Die Verbindung eines ökologischen sinnvollen Investment mit überdurchschnittlichen Ertragschancen versprach die Freiburger EE-DIREKT GmbH (jetzt: Erneuerbare Energien Vertriebsgesellschaft mbH) und forderte hunderte Anleger auf, in den Biogas-Fonds für das Biomasse-Kraftwerk Coesfeld zu investieren. Vollmundig warb die Vertriebsgesellschaft mit einem „der besten Fonds“, da die Anlage nicht nur von erfahrenen Experten konzipiert sei, sondern sich auch durch eine besondere Baukostensicherheit durch einen vereinbarten Festpreis auszeichne.
Spätestens nach der Lektüre des durch die Vertriebsgesellschaft überreichten Verkaufsprospekts stand für eine Mandantin von STUBE FANDEL RECHTSANWÄLTE fest, dass eine Investition in die dort beschriebene Biogas-Anlage genau das Richtige für sie sei: Denn hier waren offensichtlich Experten am Werk, die durch mehrere bereits realisierter Biomasse-Kraftwerke auch die nötige Erfahrung in der Konzeption und Errichtung solcher Anlagen mitbringen. Völlig unerwartet und hart traf die Mandantin dann Ende 2009 die Nachricht, dass der Bau der Biogas-Anlage erst gar nicht fertig gestellt werden kann. Der Grund: Der Fondsgesellschaft ging das Geld aus! Rund 3 Mio EUR (30 % des Investitionsvolumens) fehlten in den Kassen, um das Projekt überhaupt wie geplant betreiben zu können. „Zu viel!“, entschieden die Gesellschafter und beschlossen im Dezember 2009 die Anmeldung zur Insolvenz.
Der Vermittler von Kapitalanlagen muss den Anleger stets richtig und vollständig über alle Umstände informieren, die für seine Anlageentscheidung von Bedeutung sind.
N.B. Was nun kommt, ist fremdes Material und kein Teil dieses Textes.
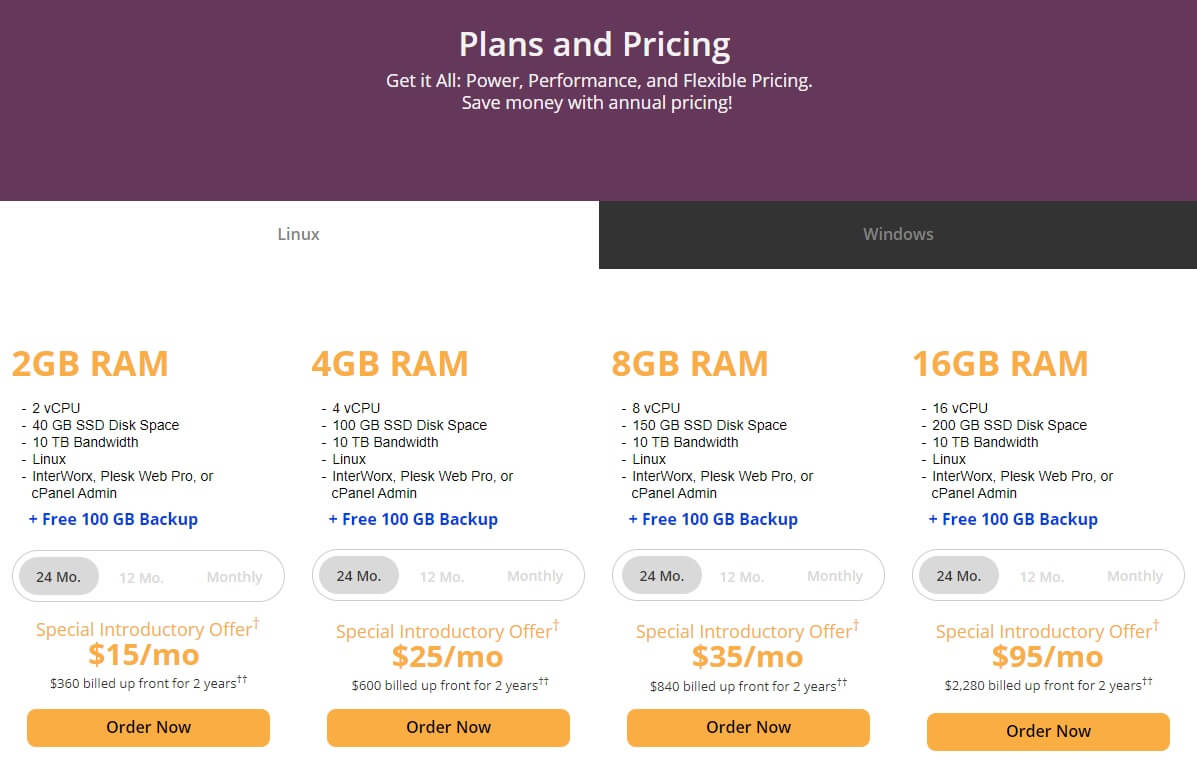Click the $95/mo price on 16GB plan

click(x=1047, y=656)
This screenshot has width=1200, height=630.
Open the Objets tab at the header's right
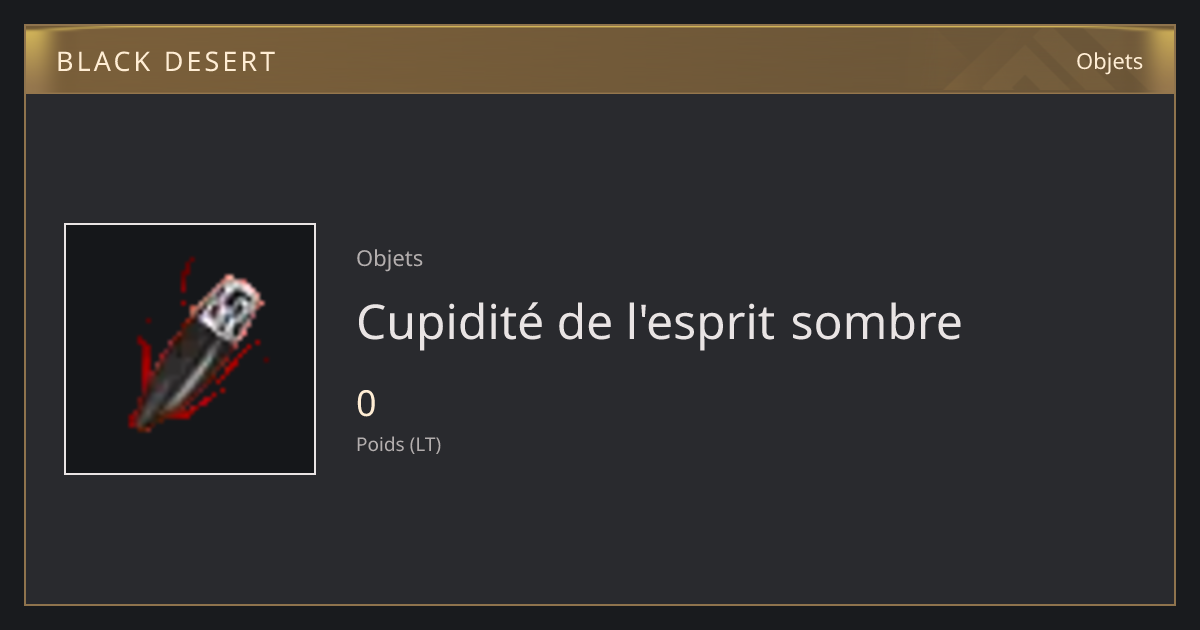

Verwendet der Vermittler zu diesem Zweck einen Verkaufsprospekt, muss er sich vorab vergewissern, ob die dort gemachten Angaben auch richtig sind und ein schlüssiges Gesamtbild über das Beteiligungsobjekt vermitteln. Dies hat die Vermittlungsgesellschaft EE-DIREKT nach Ansicht von STRUBE FANDEL RECHTSANWÄLTE offenbar versäumt. Denn anderenfalls hätte sich ihr, als langjährige Expertin auf diesem Gebiet, die ganz erhebliche Unterfinanzierung des Projekts aufdrängen müssen. Wegen der Verletzung dieser Prüfungspflicht machen STRUBE FANDEL RECHTSANWÄLTE nun Schadensersatzansprüche für die Ökoanlegerin beim Landgericht Freiburg geltend.